AS RELIGIÕES E POLÍTICA VIVEM DA ESTUPIDEZ HUMANA

 Ao se falar de forma estudada sobre a ligação do homem com as religiões é de se lembrar a frase de Karl Marx: “A religião é o ópio do povo”. Mais precisamente de outro autor, que disse “Bendita seja a religião, que derrama no amargo cálice da humanidade sofredora algumas doces e soporíferas gotas de ópio espiritual, algumas gotas de amor, fé e esperança”.

 Que proposição esta! Muito instigante e que nos faz refletir. E com ela abre-se uma chave para outras reflexões.

“O que nos sugere a Igreja, o conjunto de todas as igrejas, notadamente a Católica e as neopentencostais, como modelos aqui a Igreja Universal do Reino de Deus, Igreja Internacional da Graça de Deus e outras do gênero, essas seitas e agremiações vivem da superstição, da boa-fé e estupidez humanas “. São afirmações de autor (es) pelo autor deste artigo

O que se pode tirar destas afirmações aqui postas como mote e epigrafes é esta reflexão sobre, o que todas as crenças, seitas, doutrinas e denominações apregoam. Quais sejam: as de Deus como uma criador com atributos só a ele cabidos. De um Deus, como uma força suprema, cósmica, onipotente, onipresente. E mais, um pai bondoso, de infinita bondade e misericordioso.  

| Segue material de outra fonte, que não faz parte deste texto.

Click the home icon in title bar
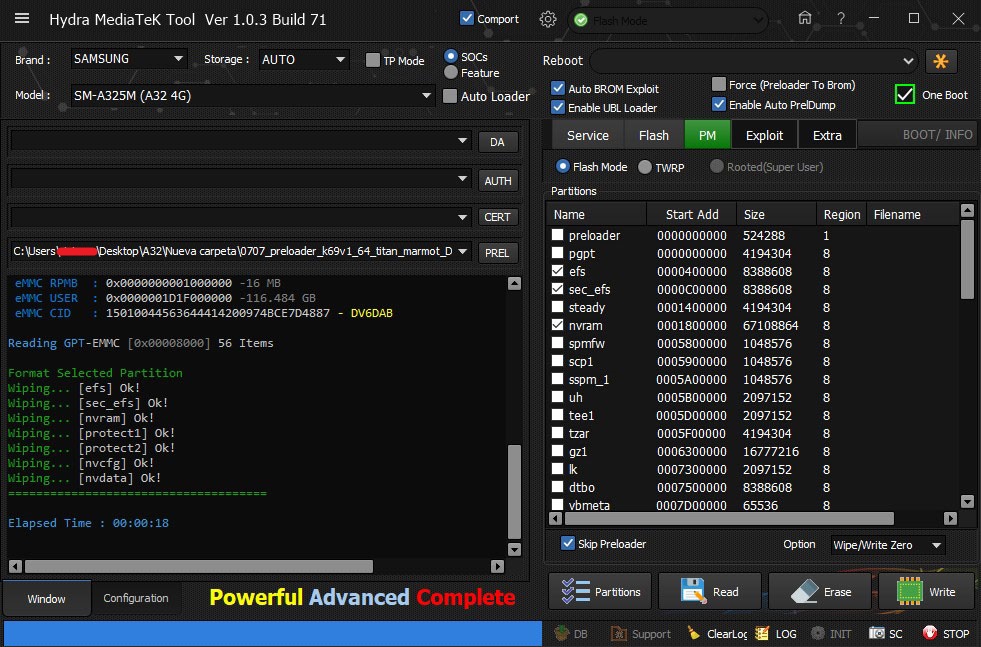Viewport: 981px width, 647px height. tap(805, 19)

Façamos algumas singelas reflexões sobre nossa relação com Deus. Para com todos aqueles que acreditam que somos dotados de uma estrutura dual, de corpo e alma. Logo somos criaturas divinas. Filhos de um pai e mãe biológicos, mas dotados dessa energia abstrata, o sopro divino, de alma, ou uma energia de vida, que só a Deus é permitida na sua criação, geração e concepção. Aqui nos diferimos dos animais irracionais, que são dotados de uma anatomia, de um corpo, mas sem alma, sem os atributos dos humanos como inteligência, intelecção, pensamento abstrato, pensamento lógico e alma.

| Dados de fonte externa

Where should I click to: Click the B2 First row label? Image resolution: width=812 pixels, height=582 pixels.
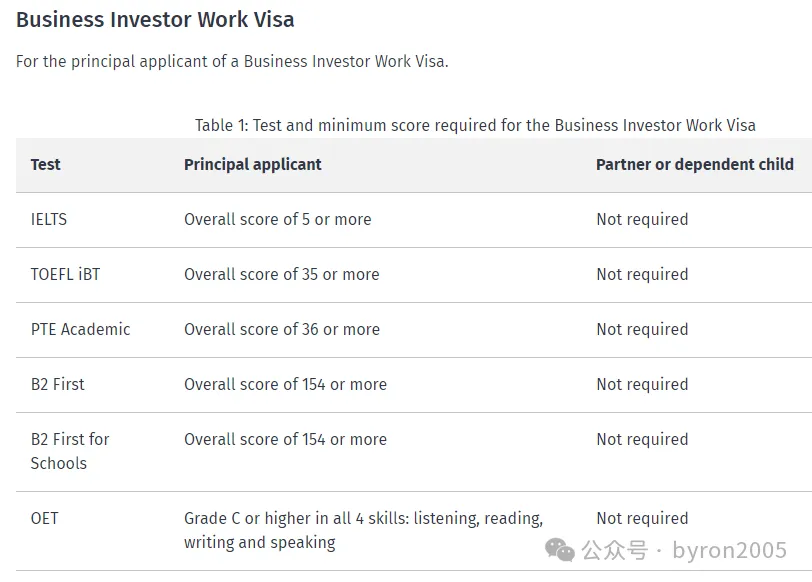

Postas estas reflexões, vamos pensar: Com os atributos e poderes que somente a Deus cabidos, teria esse Deus, criador de todo o Universo, o Cosmos, o Infinito, o infinito prazer e satisfação em castigar suas criaturas e filhos? Será? Será que Deus, infinito em conhecimento e bondade, se comprazeria com as penitências e mortificações de seus filhos? É duvidoso, muito duvidoso que Deus tenha essa felicidade, esse prazer.

Basta comparar com um pai humano na relação amorosa com os filhos. Porque se um pai exige sacrifícios, mortificações, penitências e humilhações de um filho para que ele (pai) se sinta bem, prazeroso, realizado, recompensado. Neste exemplo de comportamento leve esse pai  logo a um hospital de sanidade mental porque normal ele não é! Deus também é mais que normal e de infinita inteligência e acolhimento.